The LTIP is administered by our compensation committee. The committee may determine the type of award and the terms and conditions of each award under the LTIP, which shall be set forth in an award agreement delivered to each participant. The LTIP authorizes the issuance of up to 1,200,000 shares of Company common stock pursuant to grants of restricted stock awards, performance share awards, restricted stock units, performance share units, incentive stock options, non-qualified stock options and stock appreciation rights, provided, however, that in any five year period, no individual may receive a grant of any type for more than 180,000 shares.
The committee is authorized to grant awards, the vesting of which may be subject to the satisfaction of performance-based conditions. The vesting date of performance-based awards is the date on which all the performance measures are attained and the performance period is concluded. Any unvested performance-based awards for which the performance measures are not satisfied will be forfeited without consideration. If the right to become vested in an award under the LTIP is conditioned on the completion of a specified period of service with the Company or its subsidiaries, without the achievement of performance measures or objectives, then the required period of service for full vesting shall be determined by the committee and evidenced in the award agreement. In general, no awards may vest at a rate exceeding one-third per year commencing one year after the date of grant.

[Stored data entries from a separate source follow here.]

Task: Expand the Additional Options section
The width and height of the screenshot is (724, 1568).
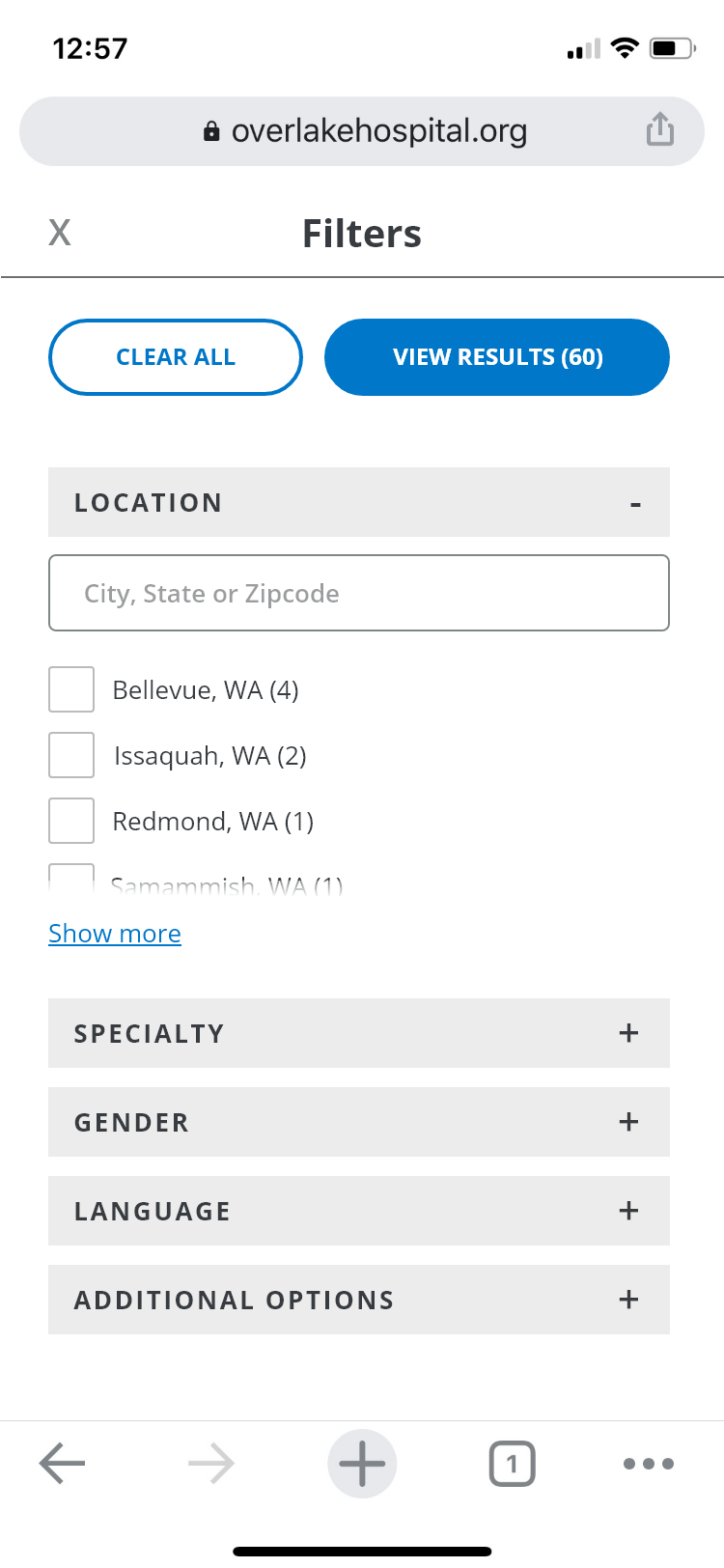Action: click(359, 1300)
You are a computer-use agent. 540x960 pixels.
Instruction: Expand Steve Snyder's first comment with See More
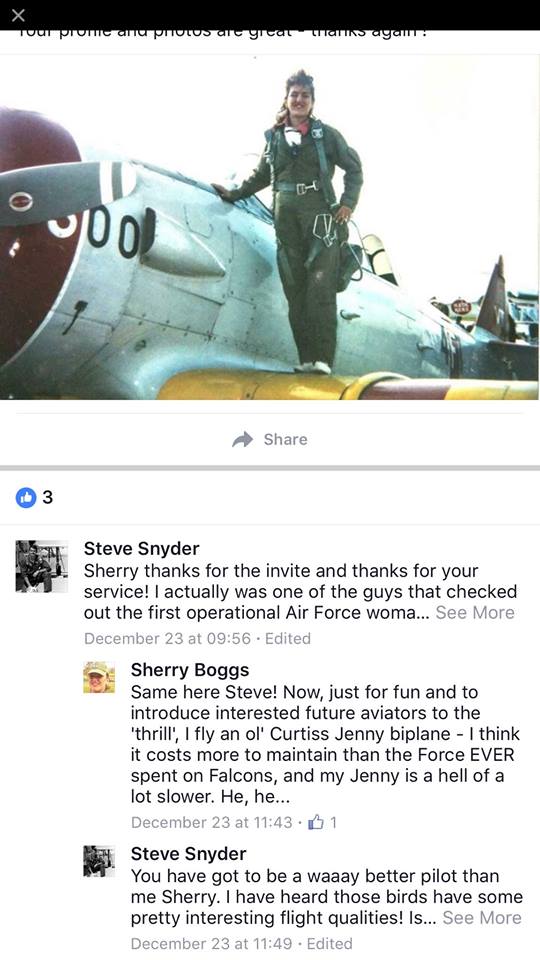tap(474, 613)
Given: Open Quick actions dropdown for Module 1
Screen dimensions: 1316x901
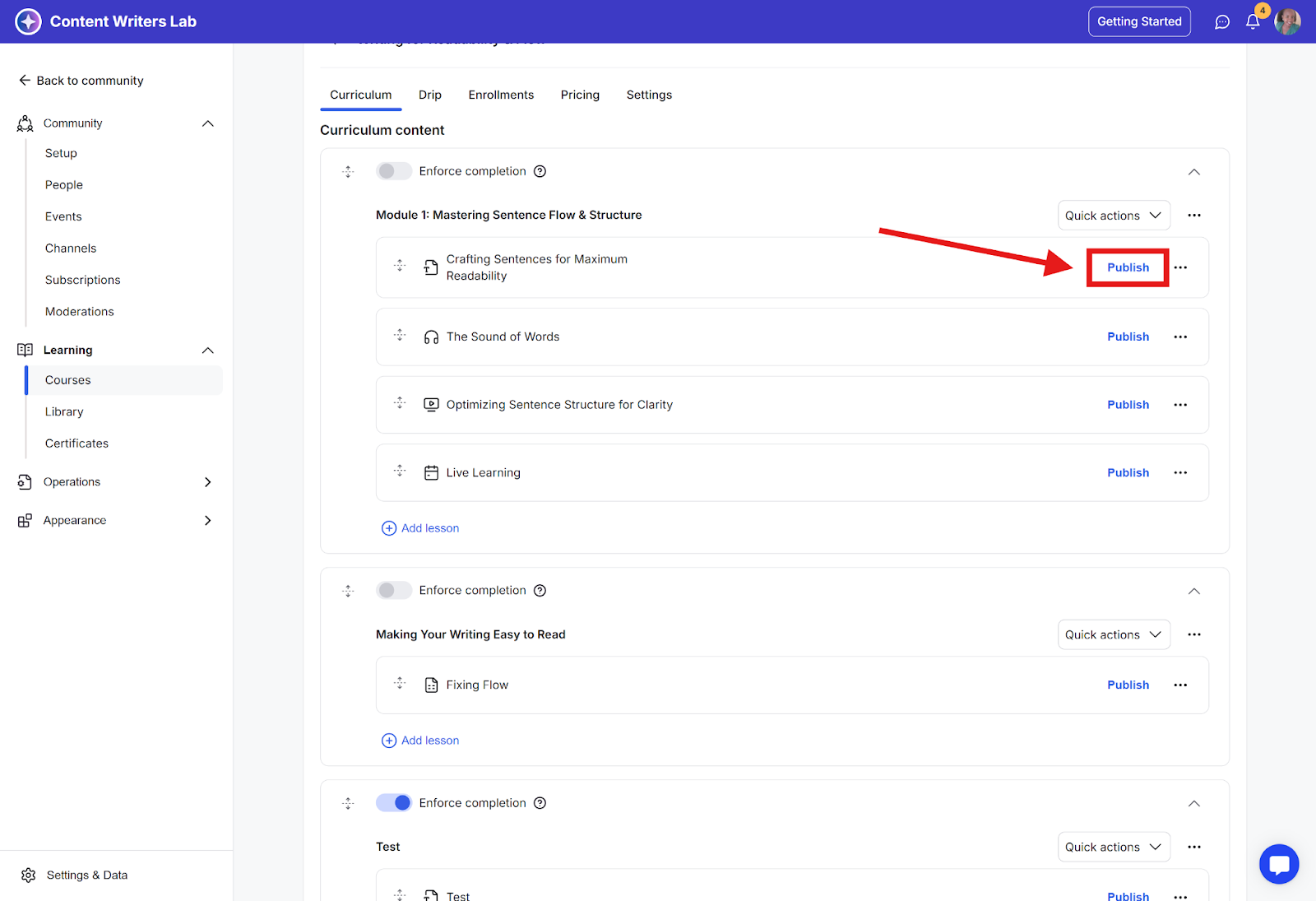Looking at the screenshot, I should [1113, 216].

Unless otherwise provided in an award agreement, in the event of a participant’s termination of service for any reason other than disability, retirement, death or termination for cause, then (i) any stock options and stock appreciation rights shall be exercisable only as to those awards that were vested on the date of termination of service and only for a period of three months following termination, and (ii) any restricted stock awards or restricted stock units that have not vested as of the date of termination of service shall expire and be forfeited. In the event of termination for cause, any awards that have not vested, or have vested but have not been exercised (in the case of stock options and stock appreciation rights) shall expire and shall be forfeited.
30
Upon termination of service due to death or disability, all stock options and stock appreciation rights shall be exercisable as to all shares subject to an outstanding award, whether or not then exercisable, and all restricted stock and restricted stock unit awards shall become fully vested at the date of termination of service. Stock options and stock appreciation rights may be exercised for a period of one year following such termination of service.
Unless otherwise provided in an award agreement, upon termination of service due to retirement, all stock options and stock appreciation rights shall be exercisable as to all shares subject to an outstanding award, whether or not then exercisable. Unless otherwise provided in an award agreement, all other awards, except performance-based awards subject to Section 162(m) of the Internal Revenue Code, shall become fully vested on retirement.
Unless otherwise provided in an award agreement, upon the occurrence of an involuntary termination of employment (or, as to a director, termination of service as a director) following a “change in control” of the Company (as defined in the LTIP), all outstanding options and stock appreciation rights then held by a participant will become fully exercisable and all restricted stock and restricted stock unit awards shall be fully earned and vested. In the event of a change in control, any performance measure attached to an award shall be deemed satisfied as of the date of the change in control.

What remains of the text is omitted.